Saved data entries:
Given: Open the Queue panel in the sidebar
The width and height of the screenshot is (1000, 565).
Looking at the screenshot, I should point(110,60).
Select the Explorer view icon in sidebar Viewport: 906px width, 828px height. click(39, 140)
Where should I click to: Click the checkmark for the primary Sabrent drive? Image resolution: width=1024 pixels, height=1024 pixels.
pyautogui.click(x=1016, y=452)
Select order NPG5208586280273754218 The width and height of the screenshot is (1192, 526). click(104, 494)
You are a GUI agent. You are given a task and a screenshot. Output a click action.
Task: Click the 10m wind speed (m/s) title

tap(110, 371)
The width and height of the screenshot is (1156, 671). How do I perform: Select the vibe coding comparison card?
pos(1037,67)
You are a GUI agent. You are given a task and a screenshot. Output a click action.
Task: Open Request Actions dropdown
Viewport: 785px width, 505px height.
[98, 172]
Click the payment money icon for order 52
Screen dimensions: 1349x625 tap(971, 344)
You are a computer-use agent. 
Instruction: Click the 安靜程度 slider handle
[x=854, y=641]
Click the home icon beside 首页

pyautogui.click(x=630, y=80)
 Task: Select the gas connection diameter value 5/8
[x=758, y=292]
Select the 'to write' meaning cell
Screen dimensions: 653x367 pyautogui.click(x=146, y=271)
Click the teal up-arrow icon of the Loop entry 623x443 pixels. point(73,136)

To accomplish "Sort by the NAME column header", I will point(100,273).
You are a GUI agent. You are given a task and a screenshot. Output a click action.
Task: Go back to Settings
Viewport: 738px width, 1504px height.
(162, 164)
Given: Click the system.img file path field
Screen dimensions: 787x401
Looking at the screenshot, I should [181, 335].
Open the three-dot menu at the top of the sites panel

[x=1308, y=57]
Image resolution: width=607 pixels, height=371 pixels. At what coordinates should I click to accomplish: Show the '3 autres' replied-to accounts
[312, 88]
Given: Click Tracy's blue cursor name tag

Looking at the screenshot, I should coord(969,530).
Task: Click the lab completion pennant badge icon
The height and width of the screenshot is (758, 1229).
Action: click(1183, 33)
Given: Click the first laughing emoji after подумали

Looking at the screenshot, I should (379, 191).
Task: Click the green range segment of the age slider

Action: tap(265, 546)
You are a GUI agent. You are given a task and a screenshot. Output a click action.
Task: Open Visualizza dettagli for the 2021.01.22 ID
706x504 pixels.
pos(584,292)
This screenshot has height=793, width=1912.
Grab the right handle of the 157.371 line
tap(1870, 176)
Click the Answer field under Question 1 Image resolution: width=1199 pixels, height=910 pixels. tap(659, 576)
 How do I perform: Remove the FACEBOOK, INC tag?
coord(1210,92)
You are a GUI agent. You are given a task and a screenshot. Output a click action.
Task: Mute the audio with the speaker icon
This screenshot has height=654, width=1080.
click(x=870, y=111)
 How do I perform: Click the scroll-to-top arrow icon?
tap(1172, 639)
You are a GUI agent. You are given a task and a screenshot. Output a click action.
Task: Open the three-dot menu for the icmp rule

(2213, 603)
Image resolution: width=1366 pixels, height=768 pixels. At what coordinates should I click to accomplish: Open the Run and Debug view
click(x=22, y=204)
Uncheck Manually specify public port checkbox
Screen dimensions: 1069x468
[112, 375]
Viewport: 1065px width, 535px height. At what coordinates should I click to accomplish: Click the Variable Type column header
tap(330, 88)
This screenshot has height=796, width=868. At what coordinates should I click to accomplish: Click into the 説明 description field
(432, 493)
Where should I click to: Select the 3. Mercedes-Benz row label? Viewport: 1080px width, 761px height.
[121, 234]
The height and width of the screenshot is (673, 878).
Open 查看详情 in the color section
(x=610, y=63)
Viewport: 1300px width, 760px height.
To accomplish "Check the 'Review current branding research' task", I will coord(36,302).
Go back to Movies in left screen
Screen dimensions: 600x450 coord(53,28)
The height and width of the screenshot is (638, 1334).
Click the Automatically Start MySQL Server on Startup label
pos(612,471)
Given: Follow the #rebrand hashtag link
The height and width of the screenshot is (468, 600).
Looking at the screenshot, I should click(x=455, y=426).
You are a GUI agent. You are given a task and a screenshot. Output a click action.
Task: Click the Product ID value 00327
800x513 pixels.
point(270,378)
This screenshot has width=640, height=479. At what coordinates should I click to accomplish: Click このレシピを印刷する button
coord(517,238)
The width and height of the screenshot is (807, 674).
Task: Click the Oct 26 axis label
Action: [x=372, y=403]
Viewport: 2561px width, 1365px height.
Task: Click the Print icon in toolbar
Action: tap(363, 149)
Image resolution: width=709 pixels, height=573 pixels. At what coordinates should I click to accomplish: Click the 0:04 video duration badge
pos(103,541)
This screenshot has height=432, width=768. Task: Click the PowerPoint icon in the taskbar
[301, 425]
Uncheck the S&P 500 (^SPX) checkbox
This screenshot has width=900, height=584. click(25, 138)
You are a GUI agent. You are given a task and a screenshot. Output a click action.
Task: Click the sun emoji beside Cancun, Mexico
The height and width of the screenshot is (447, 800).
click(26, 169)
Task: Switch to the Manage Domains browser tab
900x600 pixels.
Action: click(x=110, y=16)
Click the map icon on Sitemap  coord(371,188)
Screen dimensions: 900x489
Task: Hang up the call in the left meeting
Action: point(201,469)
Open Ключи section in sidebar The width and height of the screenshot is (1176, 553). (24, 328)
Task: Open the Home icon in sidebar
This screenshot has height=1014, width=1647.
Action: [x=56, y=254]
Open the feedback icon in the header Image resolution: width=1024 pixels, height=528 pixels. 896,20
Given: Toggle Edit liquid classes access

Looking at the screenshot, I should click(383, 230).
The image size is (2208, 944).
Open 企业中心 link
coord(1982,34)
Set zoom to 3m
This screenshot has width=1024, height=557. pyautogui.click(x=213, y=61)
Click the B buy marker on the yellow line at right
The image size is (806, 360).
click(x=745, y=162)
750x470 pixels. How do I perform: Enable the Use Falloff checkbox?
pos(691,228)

[The task]: Set down precisely the lines above between the line holding "This screenshot has height=432, width=768." and the line holding "Open the feedback", inclusive, and nothing beyond them.

[Completed exercise]:
This screenshot has height=432, width=768. Task: Click the PowerPoint icon in the taskbar
[301, 425]
Uncheck the S&P 500 (^SPX) checkbox
This screenshot has width=900, height=584. click(25, 138)
You are a GUI agent. You are given a task and a screenshot. Output a click action.
Task: Click the sun emoji beside Cancun, Mexico
The height and width of the screenshot is (447, 800).
click(26, 169)
Task: Switch to the Manage Domains browser tab
900x600 pixels.
Action: click(x=110, y=16)
Click the map icon on Sitemap  coord(371,188)
Screen dimensions: 900x489
Task: Hang up the call in the left meeting
Action: point(201,469)
Open Ключи section in sidebar The width and height of the screenshot is (1176, 553). (24, 328)
Task: Open the Home icon in sidebar
This screenshot has height=1014, width=1647.
Action: [x=56, y=254]
Open the feedback icon in the header Image resolution: width=1024 pixels, height=528 pixels. 896,20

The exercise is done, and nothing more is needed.